===== LISTED ENTRIES

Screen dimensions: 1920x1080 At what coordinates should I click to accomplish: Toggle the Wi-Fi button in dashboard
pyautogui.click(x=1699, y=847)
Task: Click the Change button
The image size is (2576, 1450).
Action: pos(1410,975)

==========
===== LISTED ENTRIES

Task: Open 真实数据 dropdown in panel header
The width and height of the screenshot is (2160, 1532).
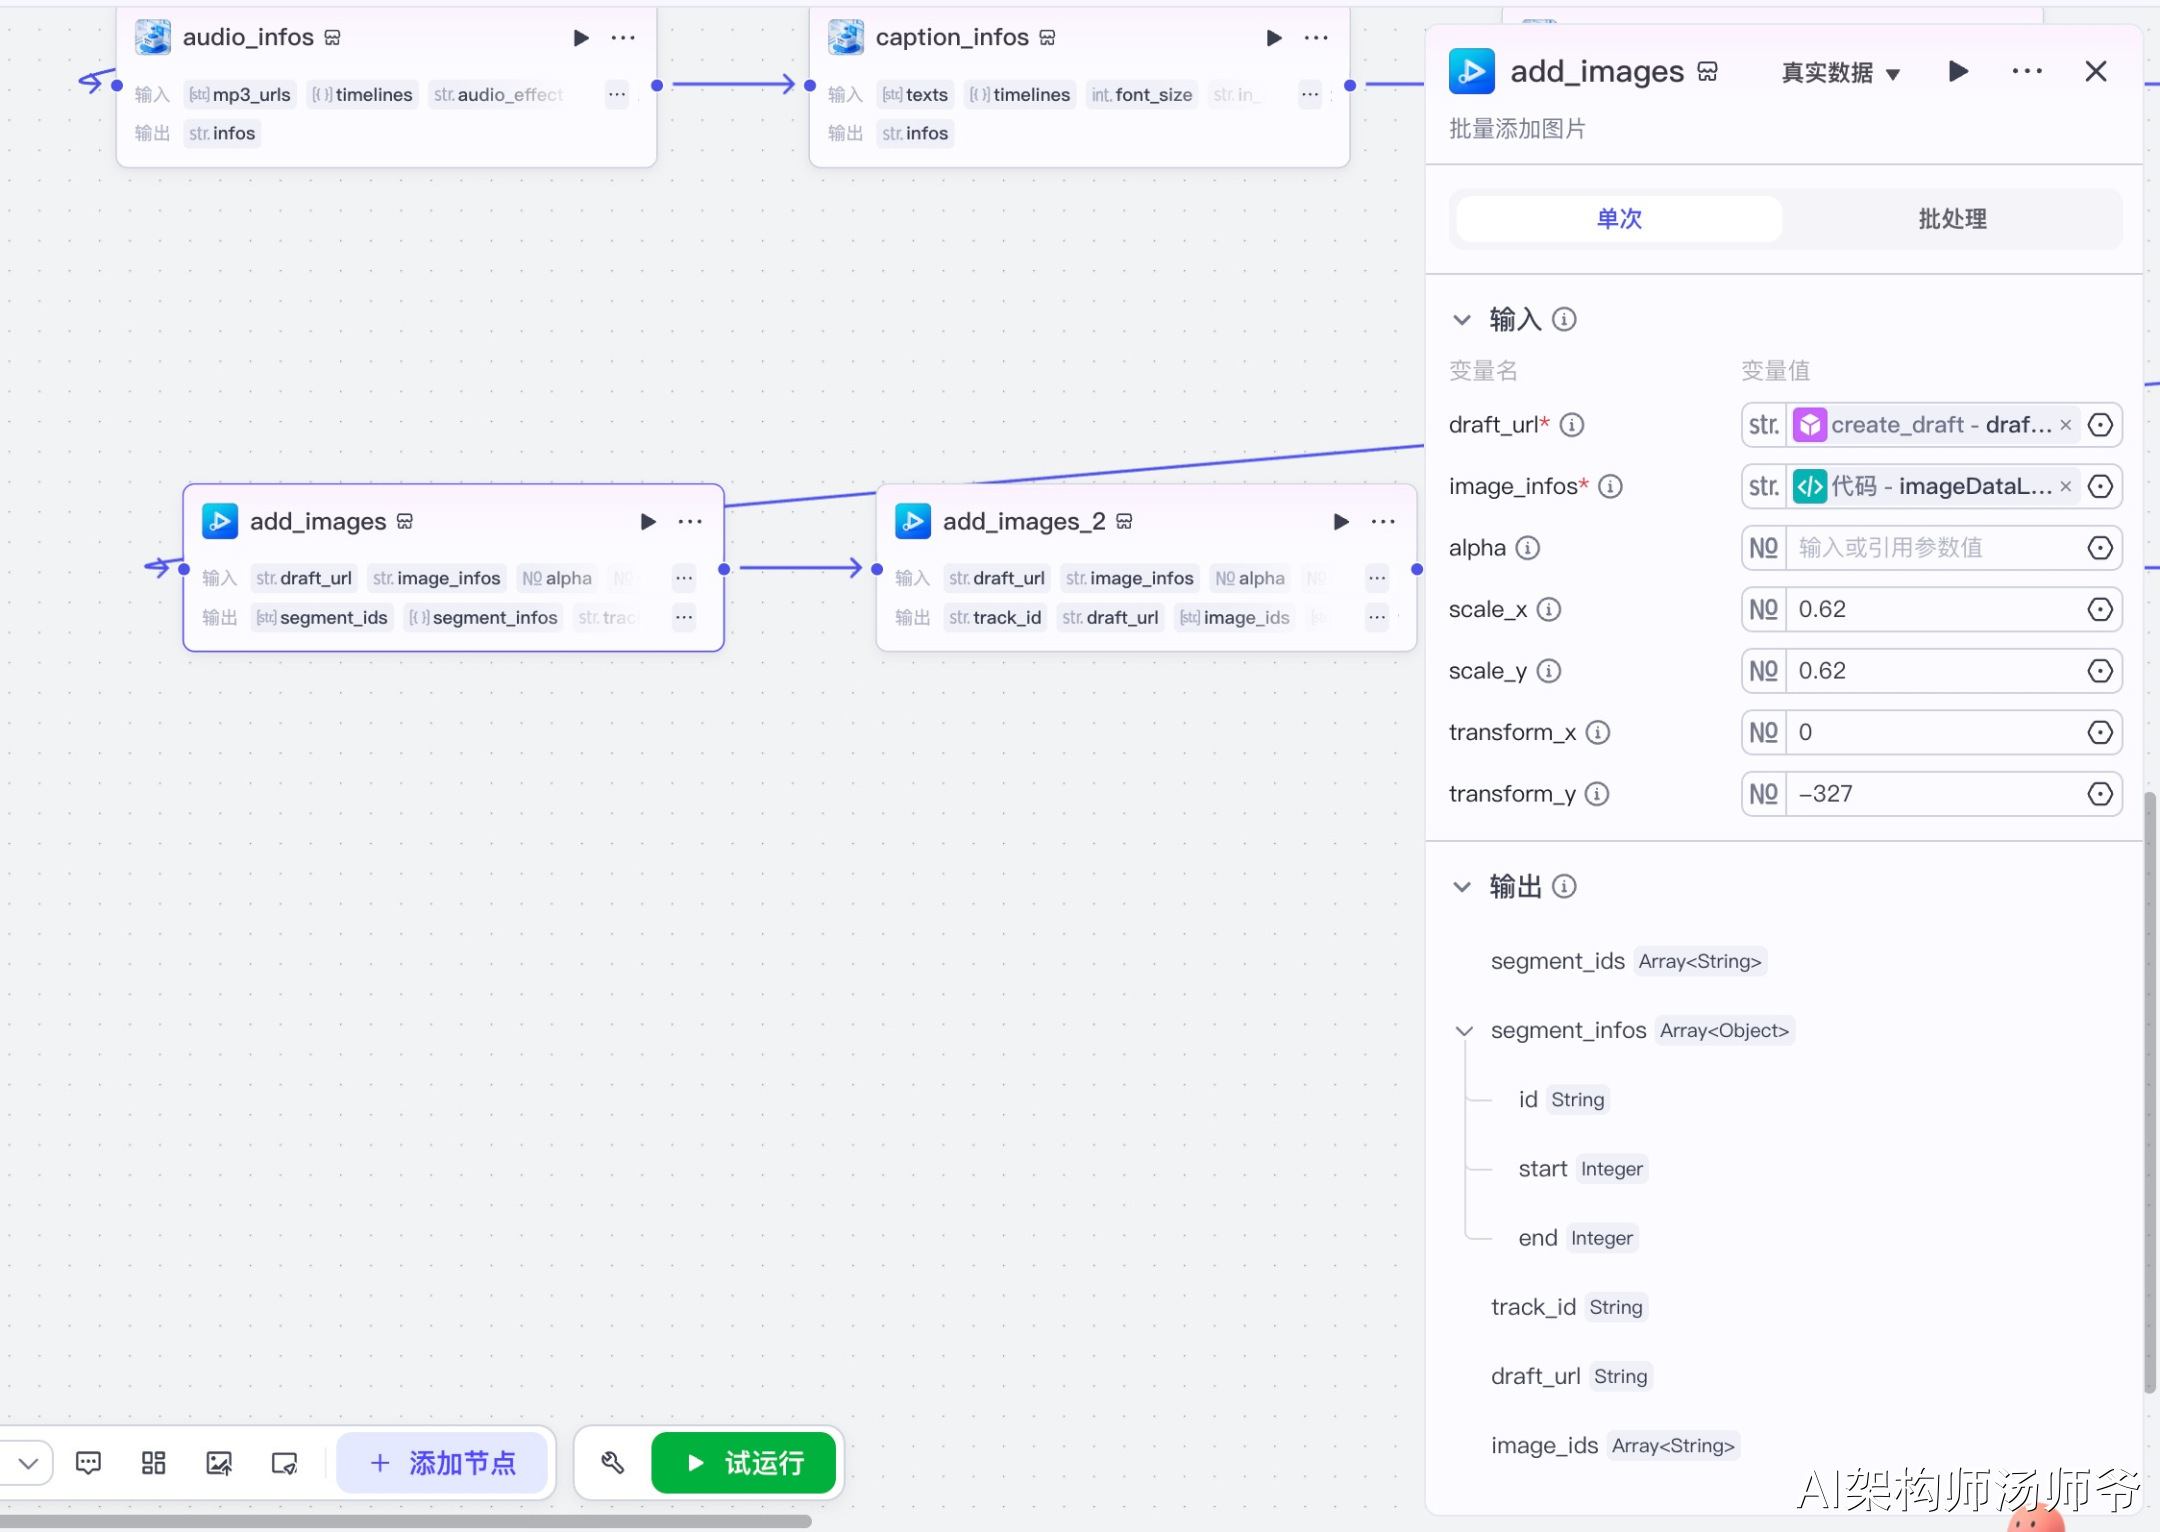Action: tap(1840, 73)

==========

*WHAT TO WORK ON*: Find all the lines containing "Task" in the material, then copy them.

*ANSWER SPACE*:
Task: Click the Change button
Task: Open 真实数据 dropdown in panel header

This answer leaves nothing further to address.